任务要求:
将材料中从含有“The height and width of the screenshot is (575, 1094).”的那一行到含有“(1507, 428)”的那一行原样返回，首尾两行都包括在内。

数据集中列出的条目:
+ + + + + + +
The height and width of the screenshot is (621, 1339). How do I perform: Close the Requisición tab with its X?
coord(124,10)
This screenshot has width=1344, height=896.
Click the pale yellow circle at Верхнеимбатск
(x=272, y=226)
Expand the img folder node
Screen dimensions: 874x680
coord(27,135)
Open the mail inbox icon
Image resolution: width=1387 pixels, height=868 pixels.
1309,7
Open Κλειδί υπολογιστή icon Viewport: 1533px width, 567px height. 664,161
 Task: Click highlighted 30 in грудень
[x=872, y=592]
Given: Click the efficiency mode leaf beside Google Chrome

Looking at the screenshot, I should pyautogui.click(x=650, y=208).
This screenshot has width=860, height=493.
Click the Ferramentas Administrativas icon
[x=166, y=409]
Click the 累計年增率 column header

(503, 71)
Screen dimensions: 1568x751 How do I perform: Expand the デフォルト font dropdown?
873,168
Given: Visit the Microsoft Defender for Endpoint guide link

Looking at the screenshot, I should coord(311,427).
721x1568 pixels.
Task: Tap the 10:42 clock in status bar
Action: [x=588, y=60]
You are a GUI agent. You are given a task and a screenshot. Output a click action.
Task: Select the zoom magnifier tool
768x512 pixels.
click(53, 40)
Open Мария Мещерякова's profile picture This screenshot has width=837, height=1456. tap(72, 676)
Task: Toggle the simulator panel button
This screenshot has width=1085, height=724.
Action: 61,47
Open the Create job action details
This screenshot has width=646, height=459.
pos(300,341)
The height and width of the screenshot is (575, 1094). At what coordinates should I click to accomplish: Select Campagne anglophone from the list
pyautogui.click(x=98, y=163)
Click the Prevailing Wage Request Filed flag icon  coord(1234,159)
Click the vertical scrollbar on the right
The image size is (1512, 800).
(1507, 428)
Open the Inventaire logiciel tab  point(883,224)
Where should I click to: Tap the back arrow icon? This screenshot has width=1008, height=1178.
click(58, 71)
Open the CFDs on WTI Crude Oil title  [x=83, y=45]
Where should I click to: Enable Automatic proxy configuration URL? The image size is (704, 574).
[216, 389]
+ + + + + + +
完成结果:
The height and width of the screenshot is (575, 1094). At what coordinates should I click to accomplish: Select Campagne anglophone from the list
pyautogui.click(x=98, y=163)
Click the Prevailing Wage Request Filed flag icon  coord(1234,159)
Click the vertical scrollbar on the right
The image size is (1512, 800).
(1507, 428)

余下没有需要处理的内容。